Avro needs schema to serialize and de-serialize data. This permits each datum to be written with no per-value overheads, making serialization both fast and small.  If we add or remove fields in the schema, Avro can handle that. No code changes are required, making it dynamic. 
When Avro data is stored in a file, its schema is stored with it, so that files may be processed later by any program. If the program reading the data expects a different schema this can be easily resolved, since both schemas are present.
When Avro is used in RPC, the client and server exchange schemas in the connection handshake. (This can be optimized so that, for most calls, no schemas are actually transmitted.) Since both client and server both have the other's full schema, correspondence between same named fields, missing fields, extra fields, etc. can all be easily resolved.
2. Splitable: 
If a file size is bigger than the data block, Avro allows the file to split across different data blocks by appending the schema on top. In Apache Hadoop HDFS, all the files are cut into data blocks that are 64MB in size by default or 128MB configured. So in Hadoop if the data file is 1GB, it will be cut into 9 blocks.
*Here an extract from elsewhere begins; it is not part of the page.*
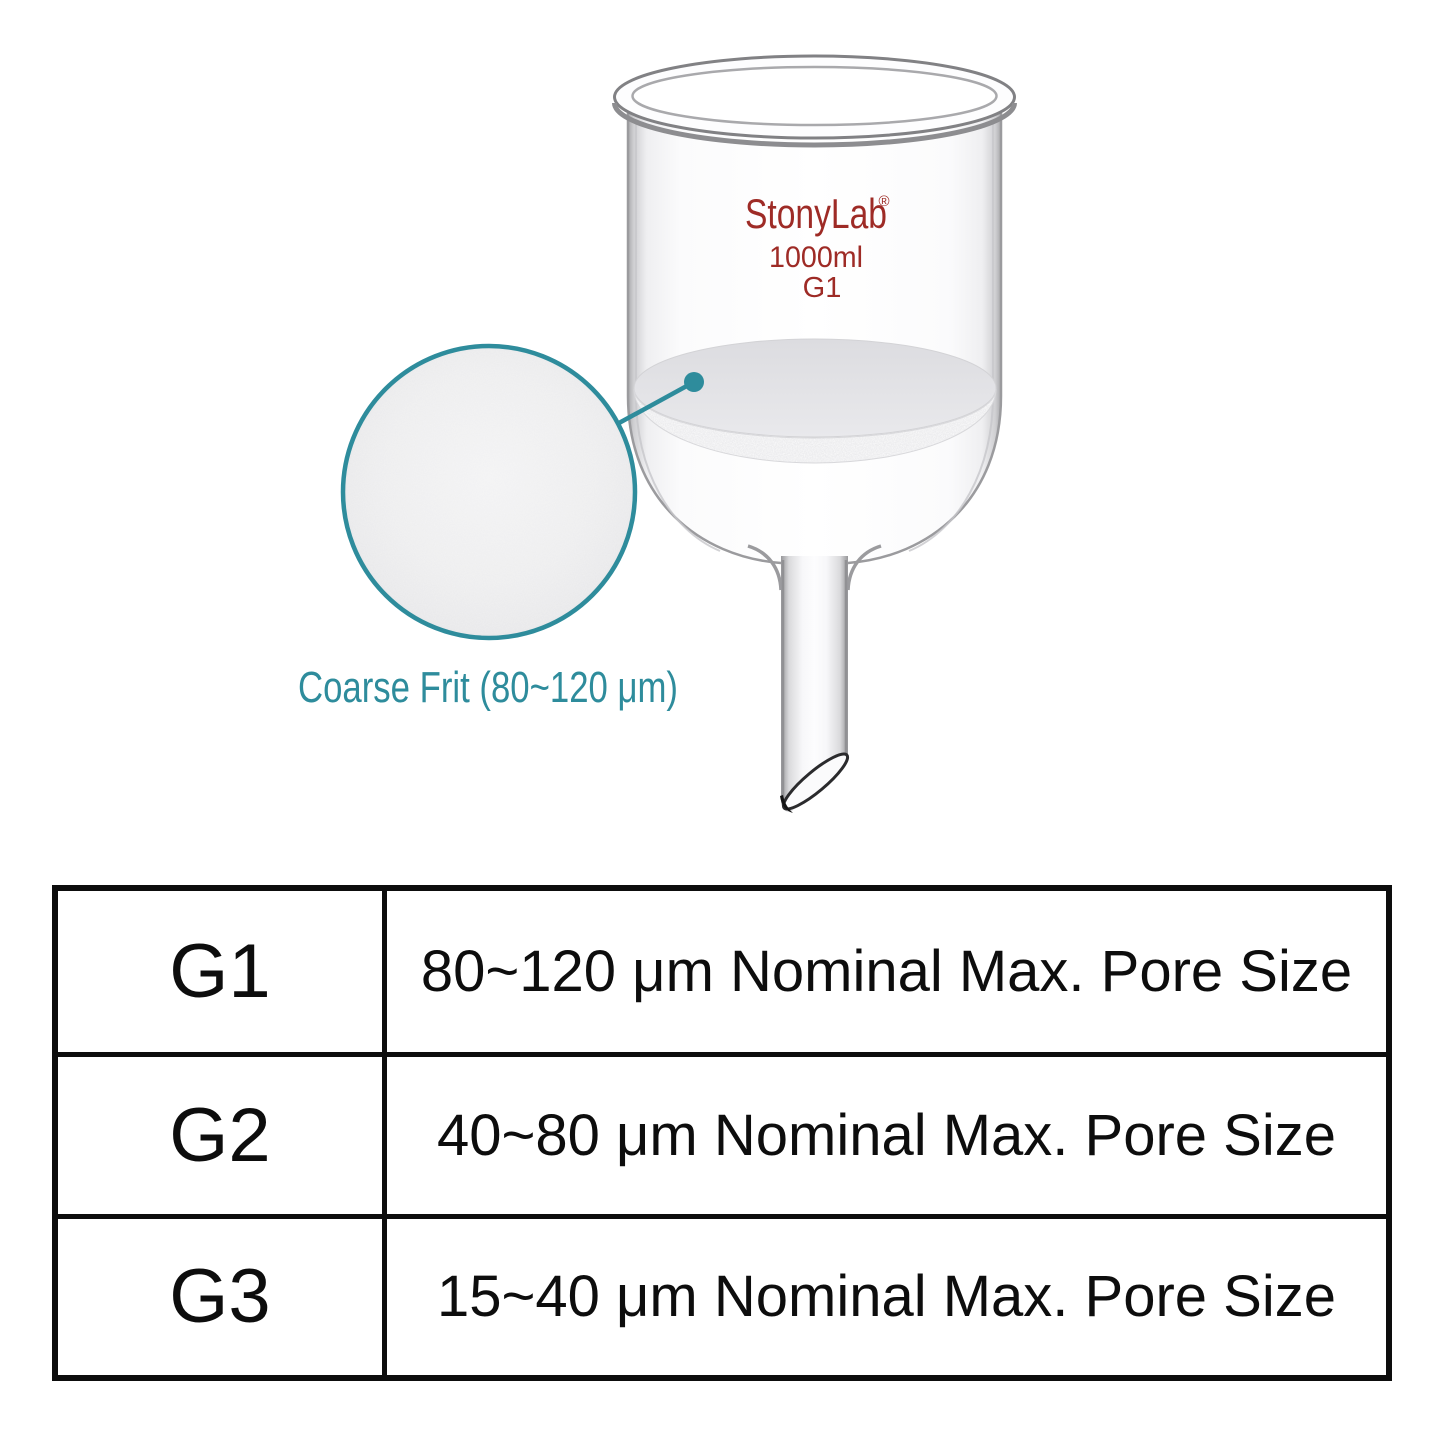 The height and width of the screenshot is (1445, 1445). What do you see at coordinates (884, 202) in the screenshot?
I see `registered-mark: ®` at bounding box center [884, 202].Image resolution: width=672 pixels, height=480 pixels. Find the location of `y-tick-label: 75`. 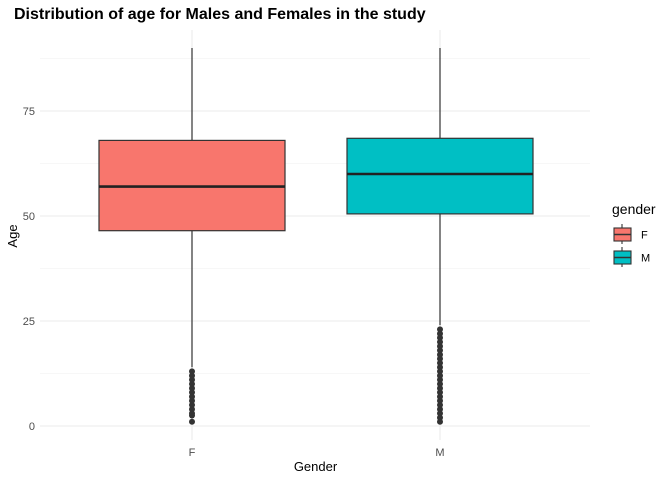

y-tick-label: 75 is located at coordinates (29, 112).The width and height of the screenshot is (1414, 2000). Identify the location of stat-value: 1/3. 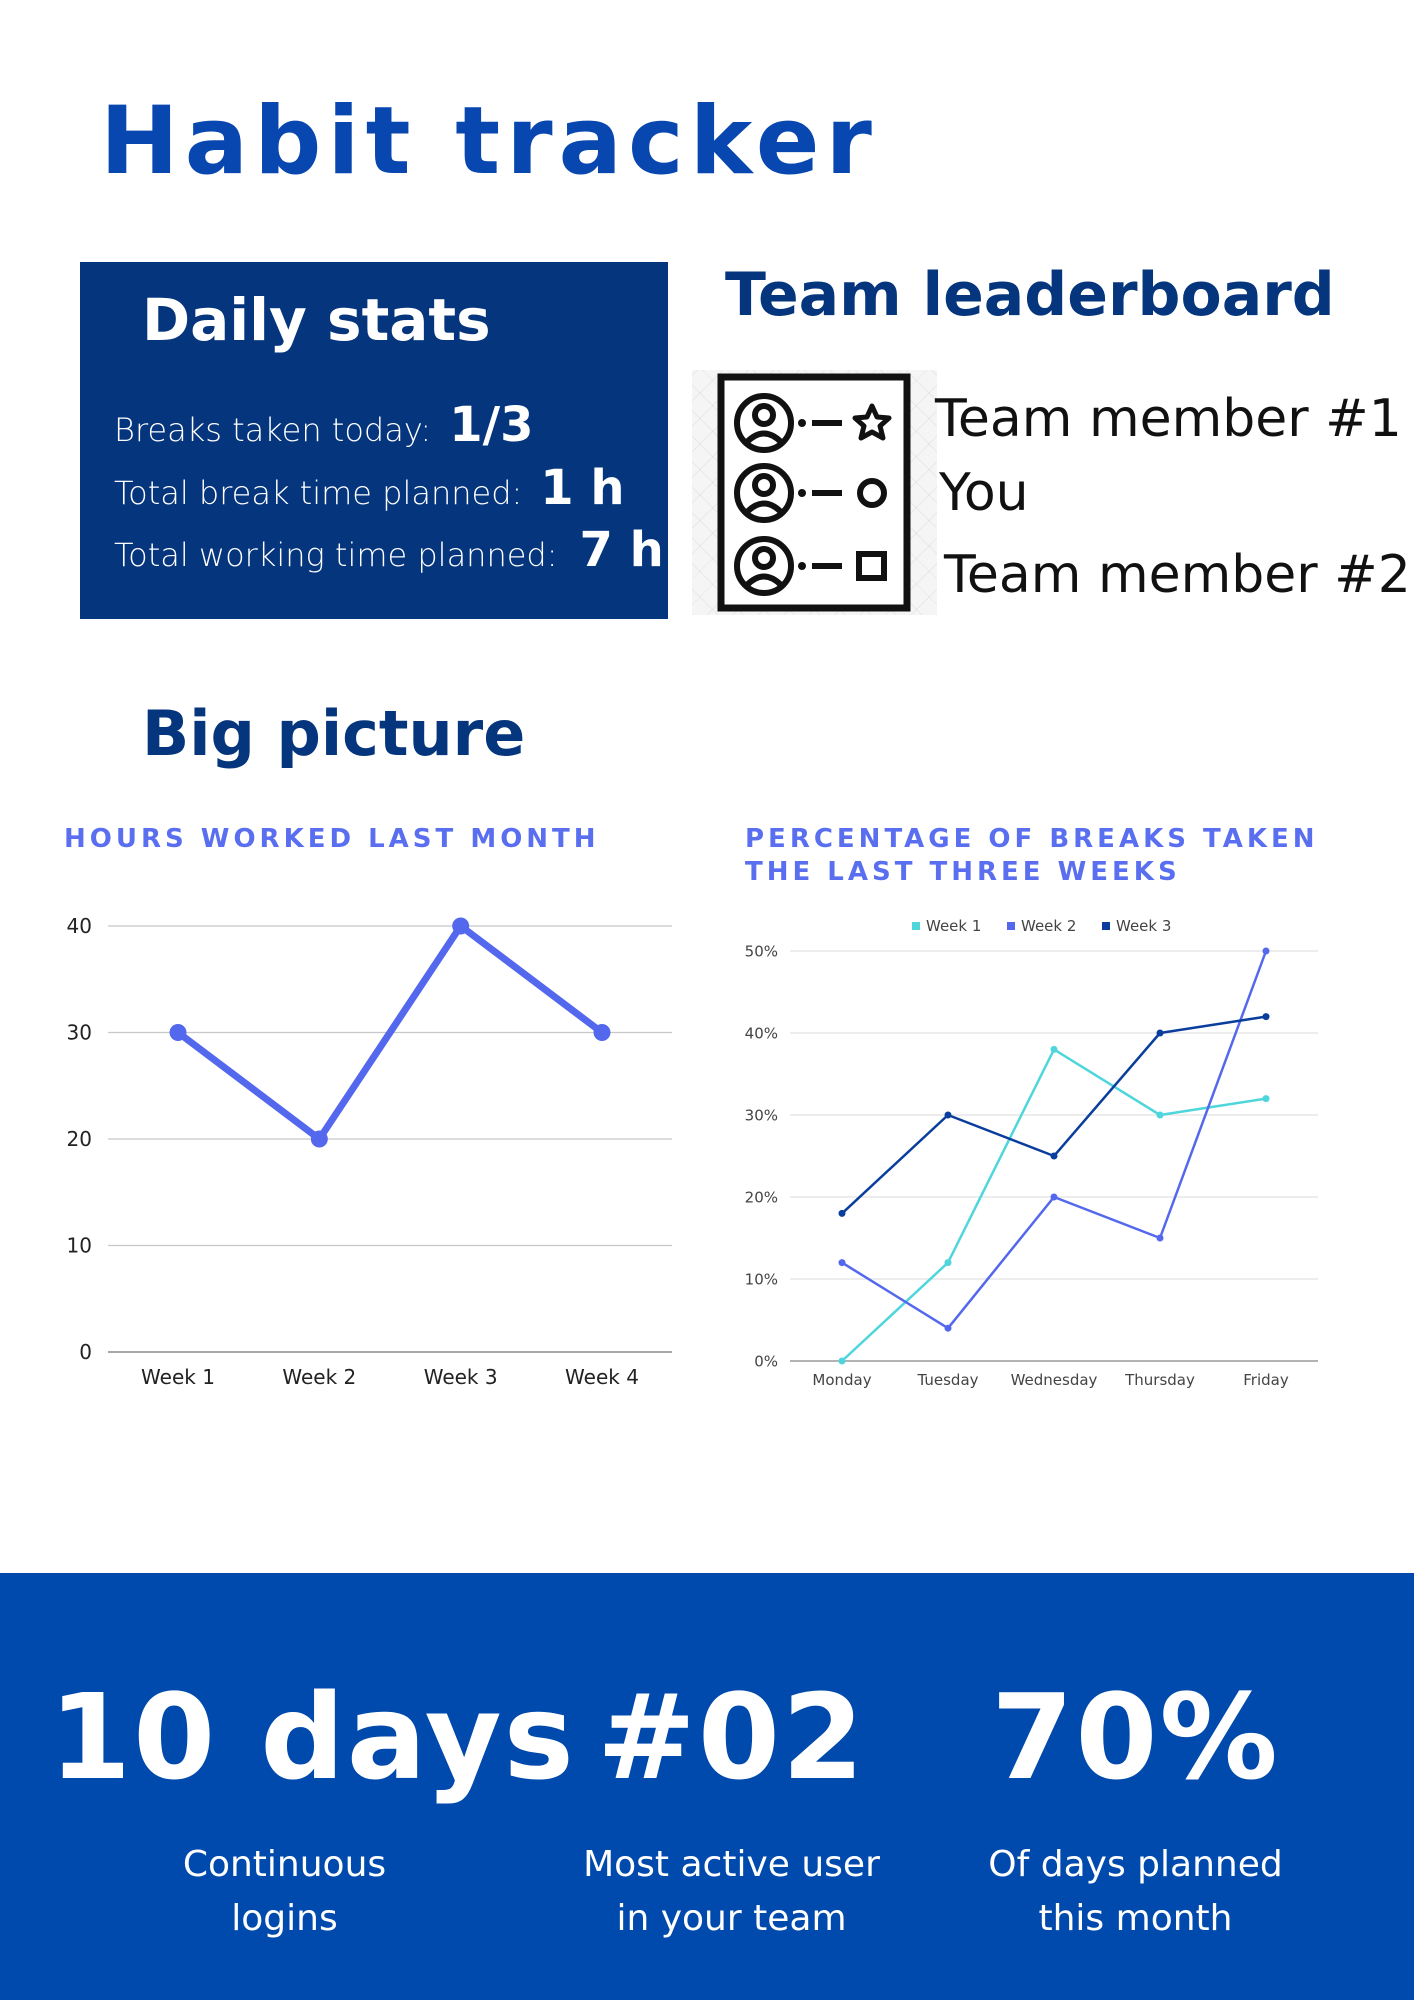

As this is distributed in the system, these blocks can reside on any of the nodes in the cluster. 
What “splitable” means is that each block has its own schema defined in it, so when our MapReduce job or Hive/Pig query accesses this block it has a self-describing schema, which  makes it easy for the MapReduce job or Hive/Pig query to deduce the fields from the data block it is reading. 
3. Schema evolution
When the schema inevitably changes, Avro uses schema evolution rules to make it easy to interact with files written using both older and newer versions of the schema — default values get substituted for missing fields, unexpected fields are ignored until they are needed, and data processing can proceed uninterrupted through upgrades.